#### Your objective
Among the lines of data below, reproduce only those from the one with "Where should I click to: Click" through the one with "This screenshot has height=449, width=688.", exactly as they stand, both ends included.

#### Record excerpts
---*---

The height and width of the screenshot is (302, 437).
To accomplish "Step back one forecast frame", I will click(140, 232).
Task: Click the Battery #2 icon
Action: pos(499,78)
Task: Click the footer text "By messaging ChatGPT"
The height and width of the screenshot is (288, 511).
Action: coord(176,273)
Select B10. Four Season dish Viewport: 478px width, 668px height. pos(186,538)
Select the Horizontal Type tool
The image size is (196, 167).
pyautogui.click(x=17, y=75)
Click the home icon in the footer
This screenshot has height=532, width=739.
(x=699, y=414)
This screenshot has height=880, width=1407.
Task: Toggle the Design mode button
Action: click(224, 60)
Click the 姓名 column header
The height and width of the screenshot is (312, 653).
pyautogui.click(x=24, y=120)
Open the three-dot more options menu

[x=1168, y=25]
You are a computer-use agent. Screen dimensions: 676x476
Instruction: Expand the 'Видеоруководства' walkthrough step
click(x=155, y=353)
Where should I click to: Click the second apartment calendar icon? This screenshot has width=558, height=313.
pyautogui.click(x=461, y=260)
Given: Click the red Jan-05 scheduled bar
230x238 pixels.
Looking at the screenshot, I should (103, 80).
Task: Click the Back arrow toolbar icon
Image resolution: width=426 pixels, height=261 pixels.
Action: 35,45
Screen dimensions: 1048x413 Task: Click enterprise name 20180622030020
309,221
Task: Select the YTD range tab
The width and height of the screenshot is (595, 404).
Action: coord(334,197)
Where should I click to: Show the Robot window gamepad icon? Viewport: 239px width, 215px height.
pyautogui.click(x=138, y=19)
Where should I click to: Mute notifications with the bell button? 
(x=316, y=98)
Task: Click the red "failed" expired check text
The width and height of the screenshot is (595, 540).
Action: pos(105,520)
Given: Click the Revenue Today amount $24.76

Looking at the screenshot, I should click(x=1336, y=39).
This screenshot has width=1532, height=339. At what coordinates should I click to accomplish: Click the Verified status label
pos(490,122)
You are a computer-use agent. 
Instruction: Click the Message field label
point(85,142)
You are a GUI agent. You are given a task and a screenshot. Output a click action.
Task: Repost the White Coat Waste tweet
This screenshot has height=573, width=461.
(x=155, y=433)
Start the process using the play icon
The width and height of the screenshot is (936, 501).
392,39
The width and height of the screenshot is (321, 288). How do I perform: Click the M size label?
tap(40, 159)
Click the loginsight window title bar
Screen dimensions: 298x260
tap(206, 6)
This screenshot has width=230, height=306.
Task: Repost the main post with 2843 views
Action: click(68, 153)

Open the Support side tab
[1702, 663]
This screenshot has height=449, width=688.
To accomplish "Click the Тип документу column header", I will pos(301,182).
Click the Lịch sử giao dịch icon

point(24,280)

---*---

#### Result
Where should I click to: Click the second apartment calendar icon? This screenshot has width=558, height=313.
pyautogui.click(x=461, y=260)
Given: Click the red Jan-05 scheduled bar
230x238 pixels.
Looking at the screenshot, I should (103, 80).
Task: Click the Back arrow toolbar icon
Image resolution: width=426 pixels, height=261 pixels.
Action: 35,45
Screen dimensions: 1048x413 Task: Click enterprise name 20180622030020
309,221
Task: Select the YTD range tab
The width and height of the screenshot is (595, 404).
Action: coord(334,197)
Where should I click to: Show the Robot window gamepad icon? Viewport: 239px width, 215px height.
pyautogui.click(x=138, y=19)
Where should I click to: Mute notifications with the bell button? 
(x=316, y=98)
Task: Click the red "failed" expired check text
The width and height of the screenshot is (595, 540).
Action: pos(105,520)
Given: Click the Revenue Today amount $24.76

Looking at the screenshot, I should click(x=1336, y=39).
This screenshot has width=1532, height=339. At what coordinates should I click to accomplish: Click the Verified status label
pos(490,122)
You are a computer-use agent. 
Instruction: Click the Message field label
point(85,142)
You are a GUI agent. You are given a task and a screenshot. Output a click action.
Task: Repost the White Coat Waste tweet
This screenshot has height=573, width=461.
(x=155, y=433)
Start the process using the play icon
The width and height of the screenshot is (936, 501).
392,39
The width and height of the screenshot is (321, 288). How do I perform: Click the M size label?
tap(40, 159)
Click the loginsight window title bar
Screen dimensions: 298x260
tap(206, 6)
This screenshot has width=230, height=306.
Task: Repost the main post with 2843 views
Action: click(68, 153)

Open the Support side tab
[1702, 663]
This screenshot has height=449, width=688.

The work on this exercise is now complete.